● EXERCISE DIRECTIONS:
The pictures in the data below are to be omitted; all else must be duplicated exactly.

---------- DATA SHOWN

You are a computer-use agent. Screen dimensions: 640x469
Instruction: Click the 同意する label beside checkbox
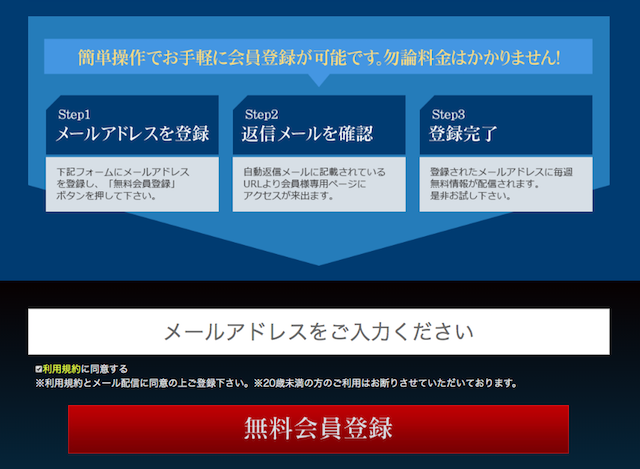[x=104, y=369]
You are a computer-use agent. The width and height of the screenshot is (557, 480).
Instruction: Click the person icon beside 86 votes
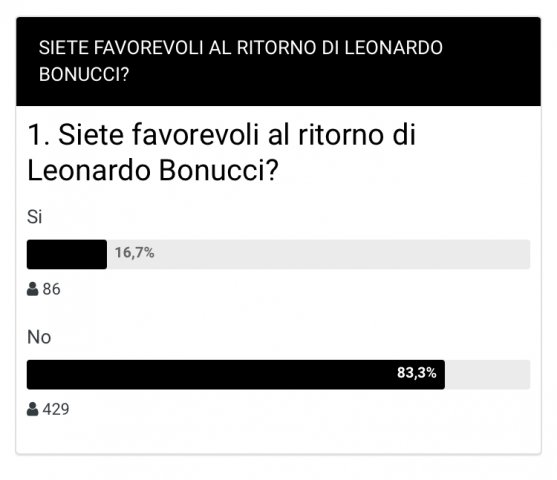click(x=32, y=289)
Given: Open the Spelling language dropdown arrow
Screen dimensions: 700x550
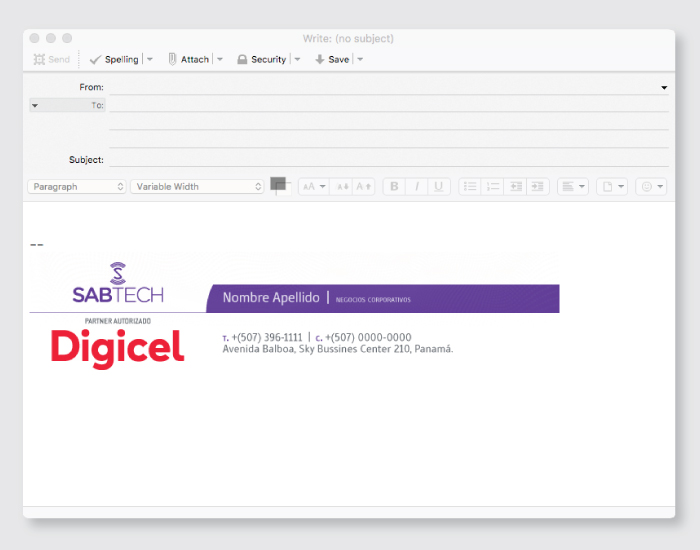Looking at the screenshot, I should click(150, 60).
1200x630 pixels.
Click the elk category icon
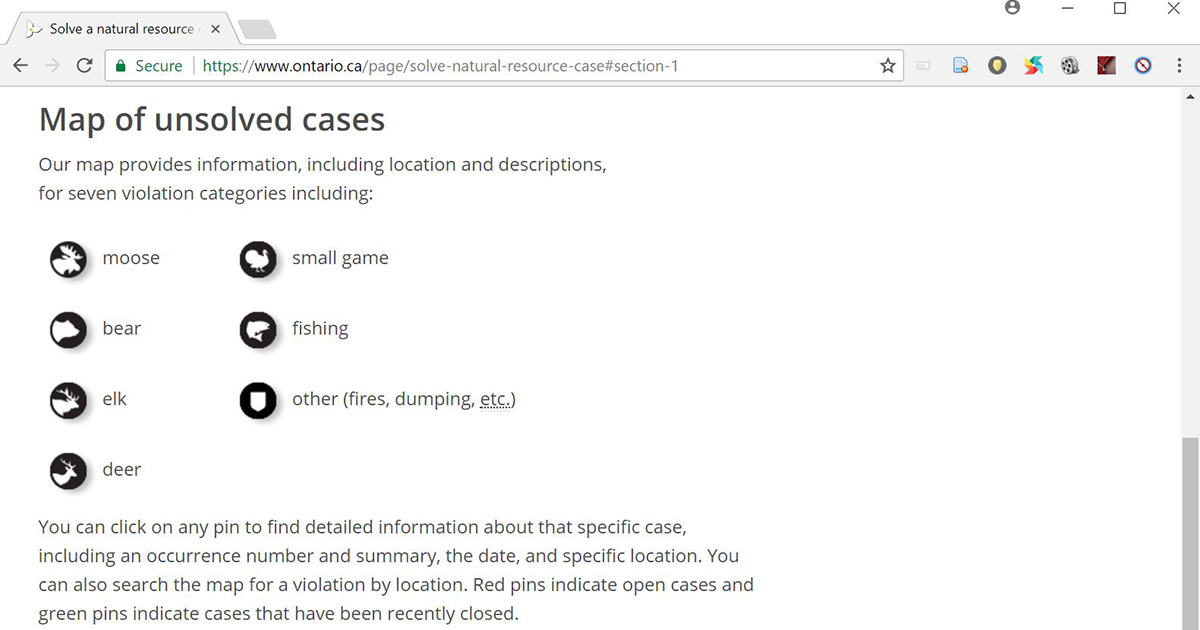tap(68, 399)
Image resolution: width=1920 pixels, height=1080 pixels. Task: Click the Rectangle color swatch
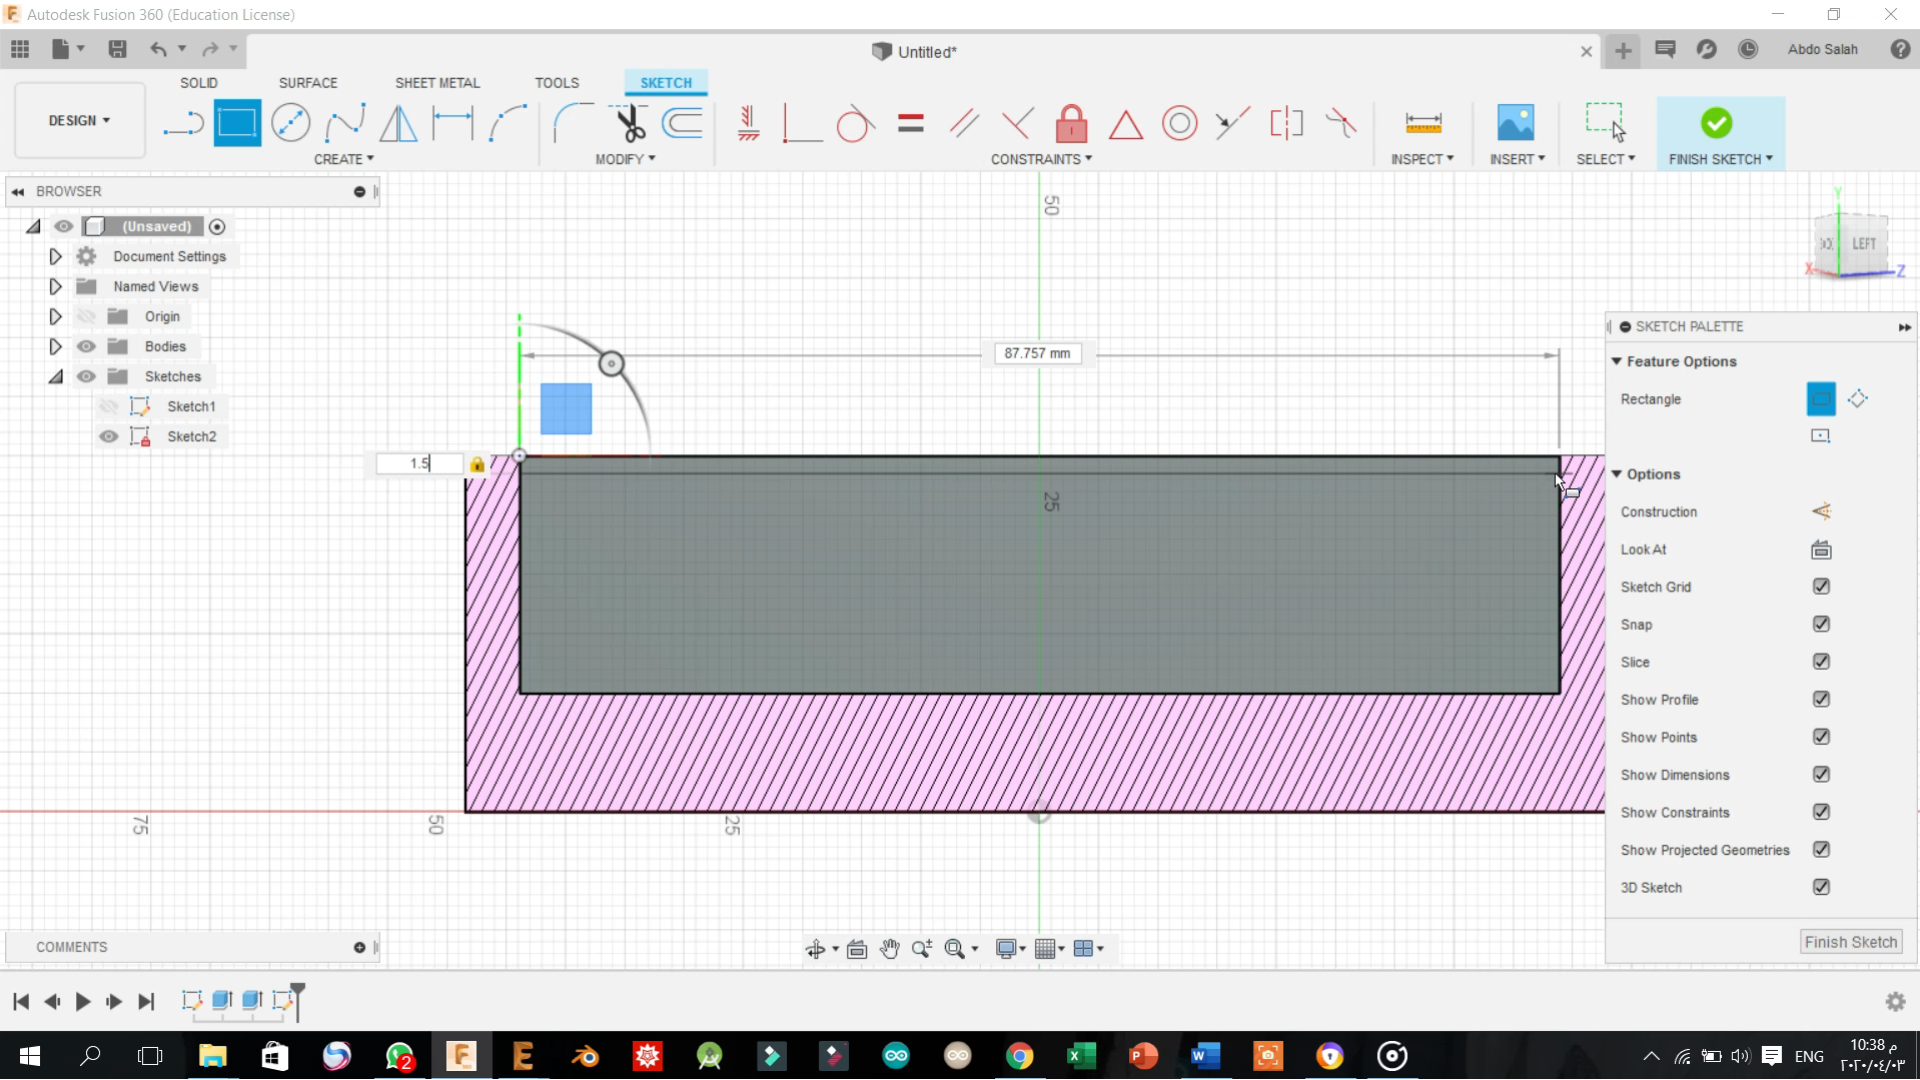pyautogui.click(x=1821, y=398)
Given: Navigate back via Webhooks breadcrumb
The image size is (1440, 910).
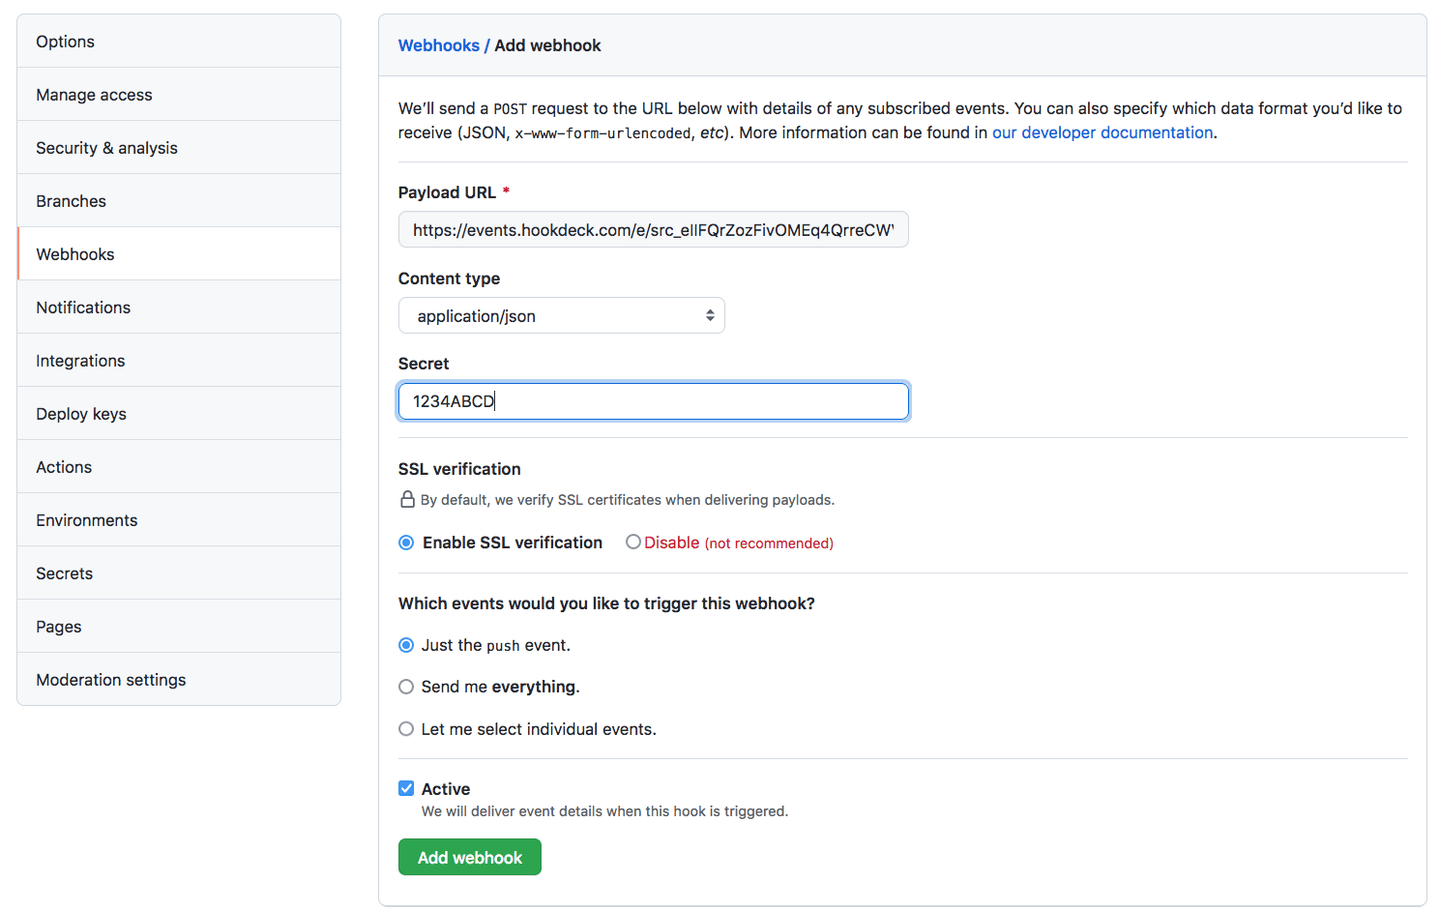Looking at the screenshot, I should click(x=439, y=45).
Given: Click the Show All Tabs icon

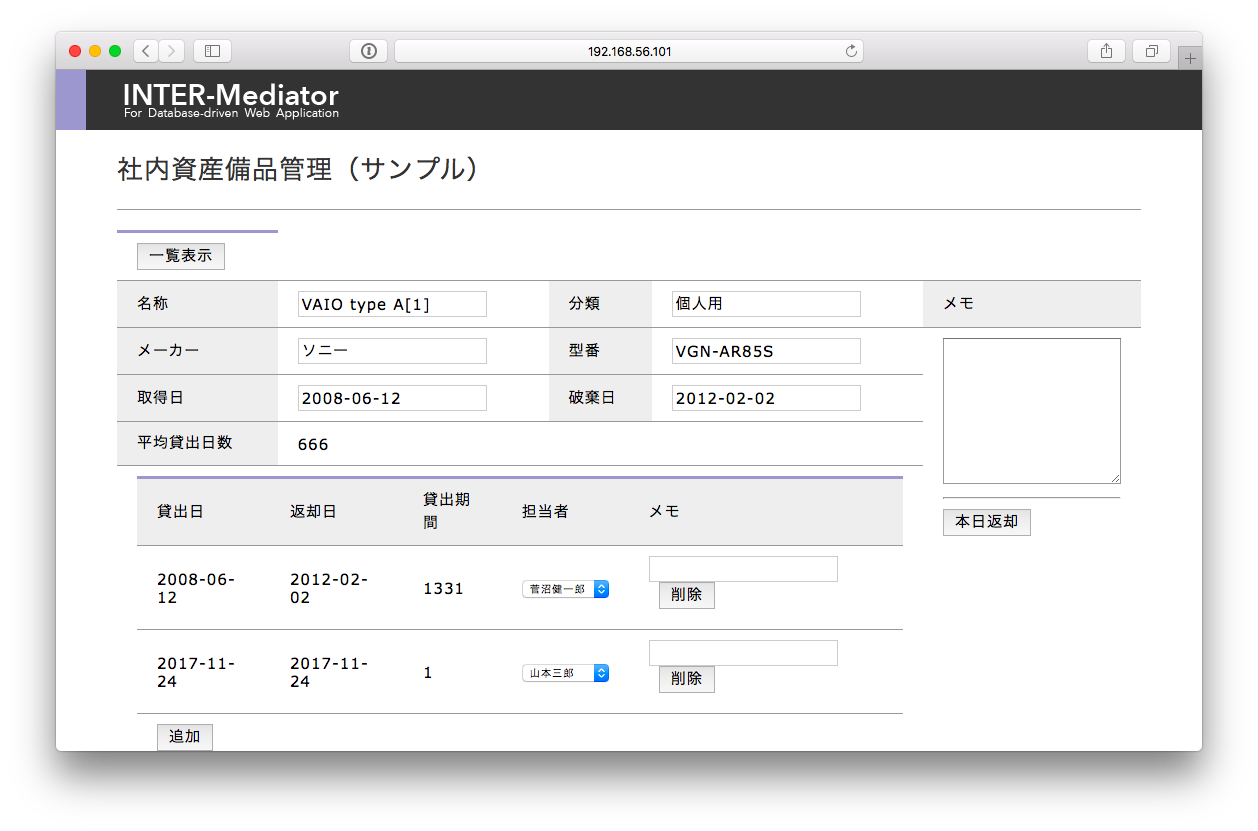Looking at the screenshot, I should coord(1150,50).
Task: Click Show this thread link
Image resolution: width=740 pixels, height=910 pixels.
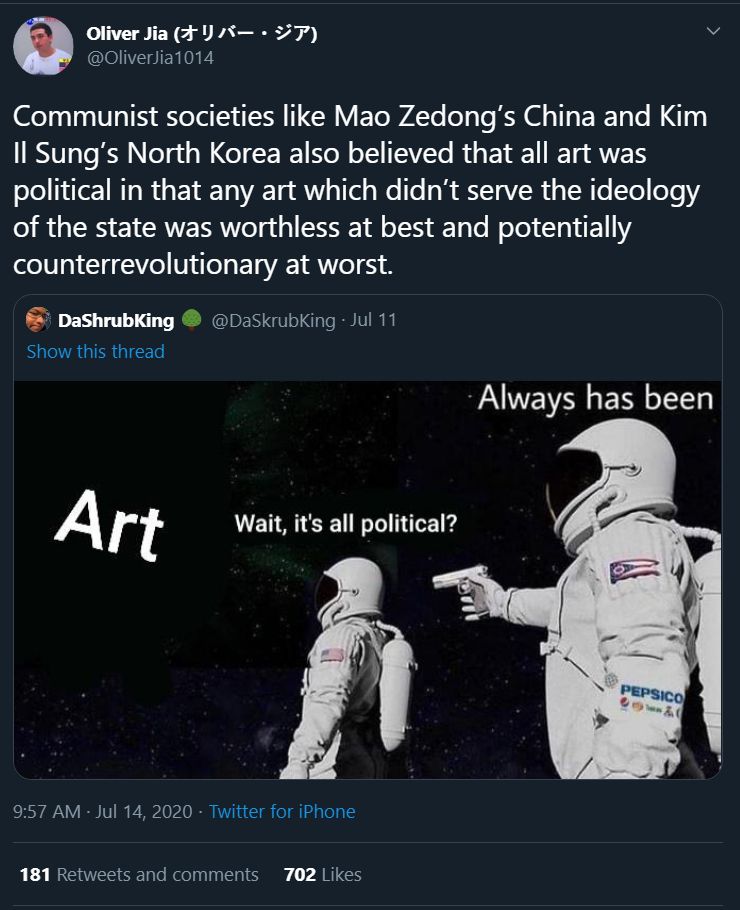Action: click(x=96, y=351)
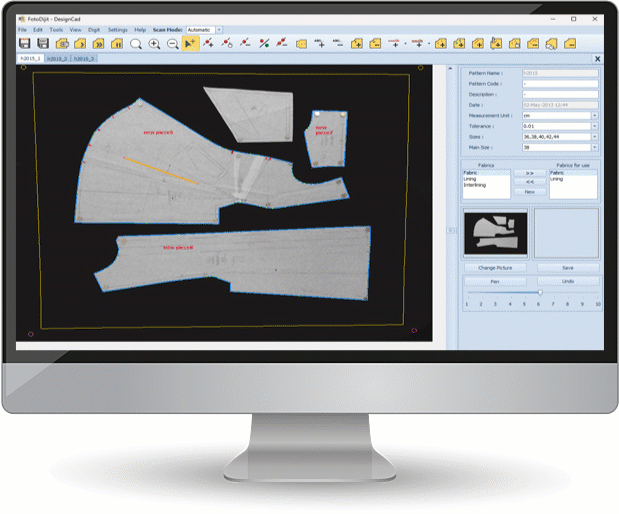The width and height of the screenshot is (619, 514).
Task: Open the Digit menu
Action: pyautogui.click(x=94, y=30)
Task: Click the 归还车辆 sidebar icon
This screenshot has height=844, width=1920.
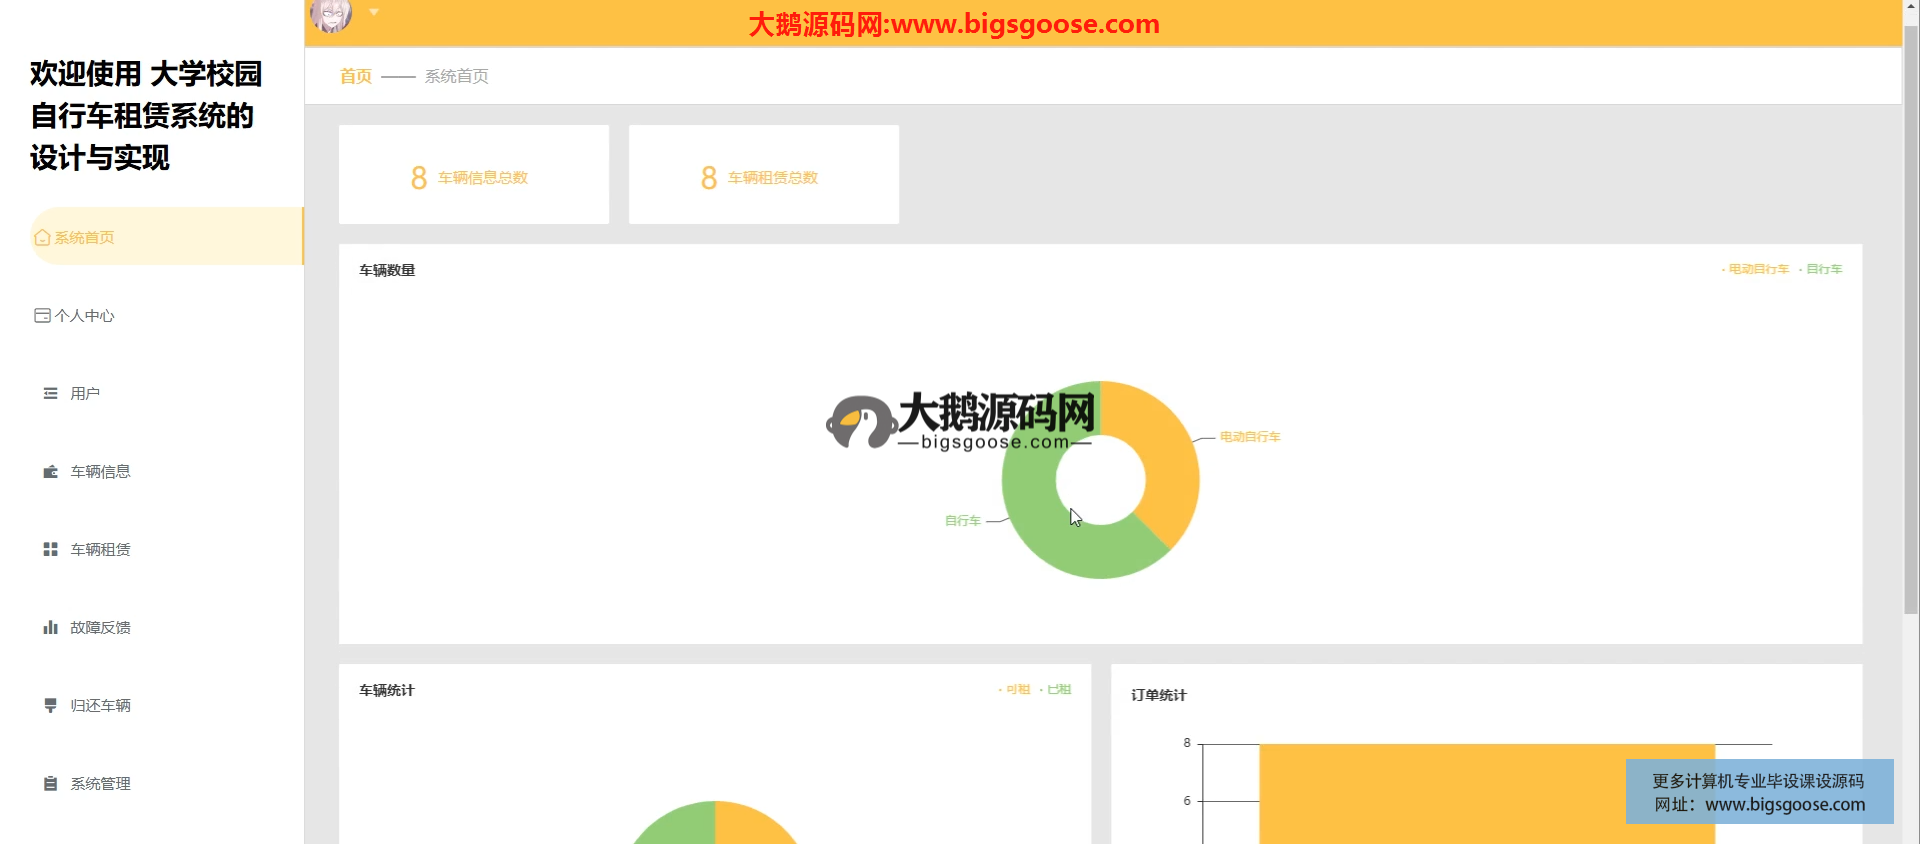Action: 50,706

--------------------

● ANSWER SPACE:
You are a computer-use agent. Screen dimensions: 640x469
Instruction: Click the 同意する label beside checkbox
[x=104, y=369]
You are a computer-use agent. The width and height of the screenshot is (557, 480).
Instruction: Click the person icon beside 86 votes
click(x=32, y=289)
Given: Open the Spelling language dropdown arrow
Screen dimensions: 700x550
Looking at the screenshot, I should click(150, 60).
1200x630 pixels.
Click the elk category icon
tap(68, 399)
Image resolution: width=1920 pixels, height=1080 pixels. Task: Click the Rectangle color swatch
pyautogui.click(x=1821, y=398)
Given: Navigate back via Webhooks breadcrumb
The image size is (1440, 910).
Looking at the screenshot, I should click(x=439, y=45).
Given: Click the Show All Tabs icon

Looking at the screenshot, I should coord(1150,50).
Task: Click Show this thread link
Image resolution: width=740 pixels, height=910 pixels.
Action: click(x=96, y=351)
The width and height of the screenshot is (619, 514).
Task: Open the Digit menu
Action: pyautogui.click(x=94, y=30)
Task: Click the 归还车辆 sidebar icon
This screenshot has height=844, width=1920.
Action: 50,706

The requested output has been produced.